Exercise directions - What is needed is an exact copy of the lines from the one containing "Given: Jump to the last members page" through the last line of the entries below, both included.

Stored data:
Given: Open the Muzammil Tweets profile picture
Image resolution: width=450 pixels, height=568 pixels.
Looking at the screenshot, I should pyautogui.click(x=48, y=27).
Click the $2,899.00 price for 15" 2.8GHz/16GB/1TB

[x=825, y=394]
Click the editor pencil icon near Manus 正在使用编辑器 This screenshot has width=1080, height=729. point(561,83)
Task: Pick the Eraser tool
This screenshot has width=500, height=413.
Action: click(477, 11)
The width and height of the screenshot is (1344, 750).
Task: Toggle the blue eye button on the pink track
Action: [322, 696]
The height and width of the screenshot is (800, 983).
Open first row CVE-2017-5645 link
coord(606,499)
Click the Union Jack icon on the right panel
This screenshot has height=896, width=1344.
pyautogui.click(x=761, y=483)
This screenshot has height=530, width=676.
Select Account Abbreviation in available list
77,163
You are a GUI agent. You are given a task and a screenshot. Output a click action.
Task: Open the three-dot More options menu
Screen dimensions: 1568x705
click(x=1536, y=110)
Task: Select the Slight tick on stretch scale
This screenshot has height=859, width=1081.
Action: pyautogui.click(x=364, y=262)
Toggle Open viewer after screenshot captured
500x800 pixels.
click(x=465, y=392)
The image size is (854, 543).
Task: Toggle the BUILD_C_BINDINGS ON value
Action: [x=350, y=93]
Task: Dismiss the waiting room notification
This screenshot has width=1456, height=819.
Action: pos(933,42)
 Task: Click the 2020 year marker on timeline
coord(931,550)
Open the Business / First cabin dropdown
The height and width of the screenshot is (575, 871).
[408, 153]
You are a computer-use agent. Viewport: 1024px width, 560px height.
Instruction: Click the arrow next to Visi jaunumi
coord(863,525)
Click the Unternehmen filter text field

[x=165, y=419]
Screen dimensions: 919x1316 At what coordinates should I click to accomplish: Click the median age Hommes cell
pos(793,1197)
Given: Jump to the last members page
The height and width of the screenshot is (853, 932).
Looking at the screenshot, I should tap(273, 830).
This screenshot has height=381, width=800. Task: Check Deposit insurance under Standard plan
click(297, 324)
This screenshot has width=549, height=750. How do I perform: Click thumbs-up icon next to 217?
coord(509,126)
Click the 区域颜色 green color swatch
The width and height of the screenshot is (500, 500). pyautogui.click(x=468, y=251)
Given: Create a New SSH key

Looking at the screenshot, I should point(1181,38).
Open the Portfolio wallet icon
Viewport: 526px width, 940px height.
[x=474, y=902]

Result -
Given: Jump to the last members page
The height and width of the screenshot is (853, 932).
Looking at the screenshot, I should tap(273, 830).
This screenshot has height=381, width=800. Task: Check Deposit insurance under Standard plan
click(297, 324)
This screenshot has width=549, height=750. How do I perform: Click thumbs-up icon next to 217?
coord(509,126)
Click the 区域颜色 green color swatch
The width and height of the screenshot is (500, 500). pyautogui.click(x=468, y=251)
Given: Create a New SSH key

Looking at the screenshot, I should point(1181,38).
Open the Portfolio wallet icon
Viewport: 526px width, 940px height.
[x=474, y=902]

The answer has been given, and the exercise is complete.